Pedopornografia, sei indagati dalla Procura di Milano e due arresti nelle province di Trento e Reggio Calabria
L’ipotesi di reato è di «violenza sessuale on line “a distanza” ai danni di minori». In manette due uomini di 47 e 31 anni trovati in possesso di «ingente materiale»
Sei indagati in totale per «violenza sessuale on line "a distanza” ai danni di minori», fenomeno noto come "live distant child abuse", e due uomini di 47 anni e 31 anni arrestati nelle province di Trento e Reggio Calabria per «detenzione e divulgazione di ingente materiale pedopornografico».
È l'esito di un'inchiesta della Procura di Milano, condotta dal Centro Nazionale per il Contrasto alla Pedopornografia Online della Polizia Postale. Lo comunica il procuratore di Milano Marcello Viola, che ha indetto una conferenza stampa per oggi in Procura alle 11.30.

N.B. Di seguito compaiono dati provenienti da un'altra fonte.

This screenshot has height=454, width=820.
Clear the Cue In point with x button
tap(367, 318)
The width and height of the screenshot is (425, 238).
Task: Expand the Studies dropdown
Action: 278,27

Nei giorni scorsi, spiega il procuratore Marcello Viola, «la Polizia di Stato, con il coordinamento della Procura della Repubblica di Milano, ha concluso una complessa indagine, avviata dal Centro Nazionale per il Contrasto alla Pedopornografia Online della Polizia Postale, che ha consentito di identificare e denunciare sei soggetti, sottoposti ad indagini per violenza sessuale on line “a distanza” ai danni di minori, fenomeno noto come “live distant child abuse”».
Due degli indagati, «rispettivamente di 47 anni e 31 anni», sono stati arrestati «nelle province di Trento e Reggio Calabria per detenzione e divulgazione di ingente materiale pedopornografico». Anche a carico degli altri indagati, «di età compresa tra i 47 e i 57 anni, residenti nelle province di Roma, Latina, Brescia e Milano, è stato rinvenuto e sequestrato un importante quantitativo di materiale informatico, che verrà sottoposto ad analisi per ricostruire i fatti di indagine, per appurare il coinvolgimento di ulteriori soggetti e l'identificazione dei minori coinvolti, in collaborazione con le agenzie internazionali». Rilevata «la gravità e la particolare rilevanza pubblica dei fatti», il procuratore ha deciso di indire una conferenza stampa per le ore 11.30 in Procura a Milano.